Ordinary Time 04, Year A

From Vincentian Encyclopedia
He … did not spare his own son but handed him over for us all … (Rom. 8:32)

Blessed is Abraham, the father of believers, for his faith and the works of his faith, and especially for not withholding from the Lord God his beloved son Isaac (Gen. 22). Blessed also are Peter and his brother Andrew, for leaving at once their nets, and the Zebedee brothers, James and John, too, for immediately leaving their boat and father, to follow Jesus (Mt. 4:18-22). And blessed likewise is the poor widow for putting into the treasury only two small coins, but which represent her whole livelihood (Lk. 21:1-4).

Blessed is Rachel, moaning and bitterly weeping in Ramah. “She refuses to be consoled because her children are no more,” but is assured (Jer. 31:16-17):

Cease your cries of mourning, wipe the tears from your eyes. The sorrow you have shown
have its reward, says the Lord, they shall return from the enemy’s land. There is hope
for your future, says the Lord, your sons shall return to their own borders.

Blessed with Rachel are all those mourning in Zion, too, for believing that they will receive comfort from the Lord, and a diadem instead of ashes, oil of gladness in place of mourning, a glorious mantle instead of a listless spirit (Is. 61:3). Blessed as well are Martha and Mary, along with those expressing their condolences, for believing in Jesus and in the power of his love and of his pleas to God for human beings (Jn. 11:21-22, 33-36).

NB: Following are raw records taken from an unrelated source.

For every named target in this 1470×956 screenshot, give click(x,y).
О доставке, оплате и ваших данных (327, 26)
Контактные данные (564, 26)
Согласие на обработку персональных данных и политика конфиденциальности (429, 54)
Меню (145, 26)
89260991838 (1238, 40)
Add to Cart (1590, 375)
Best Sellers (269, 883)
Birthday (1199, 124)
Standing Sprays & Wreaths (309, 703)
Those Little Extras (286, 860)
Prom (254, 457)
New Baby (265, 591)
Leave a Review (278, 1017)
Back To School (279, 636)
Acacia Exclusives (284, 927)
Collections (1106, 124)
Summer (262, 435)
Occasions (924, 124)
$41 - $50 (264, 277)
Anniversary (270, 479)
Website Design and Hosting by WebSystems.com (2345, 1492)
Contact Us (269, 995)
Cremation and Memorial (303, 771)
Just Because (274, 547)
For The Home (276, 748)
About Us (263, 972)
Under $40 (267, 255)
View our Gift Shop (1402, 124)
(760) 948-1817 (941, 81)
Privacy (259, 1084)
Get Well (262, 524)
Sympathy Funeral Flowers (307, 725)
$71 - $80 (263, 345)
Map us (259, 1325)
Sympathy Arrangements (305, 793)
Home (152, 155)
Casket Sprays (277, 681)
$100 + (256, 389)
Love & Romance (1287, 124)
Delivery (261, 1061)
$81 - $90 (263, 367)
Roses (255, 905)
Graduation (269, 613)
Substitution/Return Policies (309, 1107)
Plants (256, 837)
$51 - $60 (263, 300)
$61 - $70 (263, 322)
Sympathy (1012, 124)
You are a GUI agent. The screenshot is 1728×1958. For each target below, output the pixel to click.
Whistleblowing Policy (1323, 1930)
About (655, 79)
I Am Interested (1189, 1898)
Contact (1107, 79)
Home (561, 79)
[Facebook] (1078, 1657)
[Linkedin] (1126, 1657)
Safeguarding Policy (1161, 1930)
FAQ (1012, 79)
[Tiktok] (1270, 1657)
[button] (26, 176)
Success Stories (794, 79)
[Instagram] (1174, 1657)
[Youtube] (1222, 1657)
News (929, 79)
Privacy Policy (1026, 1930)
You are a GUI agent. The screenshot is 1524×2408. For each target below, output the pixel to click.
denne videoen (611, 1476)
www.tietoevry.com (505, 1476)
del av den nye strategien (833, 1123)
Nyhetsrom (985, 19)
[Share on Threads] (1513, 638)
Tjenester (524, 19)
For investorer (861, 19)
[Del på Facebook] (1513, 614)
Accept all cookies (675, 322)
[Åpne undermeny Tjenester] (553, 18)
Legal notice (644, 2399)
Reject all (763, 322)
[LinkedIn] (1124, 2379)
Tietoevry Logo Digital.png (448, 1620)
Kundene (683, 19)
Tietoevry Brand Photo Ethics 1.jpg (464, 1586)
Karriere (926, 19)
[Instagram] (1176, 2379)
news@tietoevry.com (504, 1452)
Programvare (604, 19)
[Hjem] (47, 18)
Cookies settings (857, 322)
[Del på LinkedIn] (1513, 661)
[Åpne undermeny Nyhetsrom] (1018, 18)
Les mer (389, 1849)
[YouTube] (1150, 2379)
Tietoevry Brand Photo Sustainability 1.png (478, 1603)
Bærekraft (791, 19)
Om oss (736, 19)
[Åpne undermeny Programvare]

Blessed is Jeremiah for entrusting his cause to the Lord of hosts as he is led, like a meek lamb, to slaughter by plotters who say, “Let us destroy the tree in its vigor; let us cut him off from the land of the living, so that his name will be spoken no more,” (Jer. 11/13:19). Blessed is Stephen also. Thrown out of the city and being stoned to death, he commends himself to the Lord, saying, “Lord Jesus, receive my spirit” (Acts 7:58). Far from seeking the justice demanded by the principle of “eye for an eye and tooth for a tooth” or calling fire from heaven to consume those who are not prepared to accept God’s will (cf. Lk. 9:52-56), Stephen prays rather, “Lord, do not hold this sin against them.” For there is really no forcing God’s hand; one ought only to wait patiently for Providence’ good time, in peace, with mercy toward those who reject God’s will, without any duplicity, devoid of self-serving agenda, witnessing to the truth and righteousness of the claims of Christian faith through one’s acceptance of insult, persecution and calumny.

Blessed, in short, are all those—the genuine followers of St. Vincent de Paul included—who are wholly devoted to God and radically dependent on him, living for him and not for themselves (cf. [1]). They form part of the remnant that is humble and lowly of Zephaniah’s prophecy and are among those whose calling is not made possible either by worldly wisdom or political power or noble birth but only by God’s initiative.

God's initiative, indeed, makes possible their calling. For they are wholly devoted to God and radically dependent on him because God was wholly devoted first and was radically dependent through his son Jesus—whose love made him offer his life for his beloved and who, for their sake, was made to be sin though he did not know sin, so that they might become the righteousness of God, and became poor, although he was rich, so that by his poverty they might become rich, and not crying out, not shouting, not making his voice heard in the street, not quenching a smoldering wick (2 Cor. 5:21; 8:9; cf. 1 Jn. 4:10, 19; Is. 42:2-3).

Blessed first and foremost, therefore, is God, through whose goodness we have Jesus—the bread of life and spiritual drink for the hungry and thirsty, the unsurpassable and irrevocable blessing for the poor.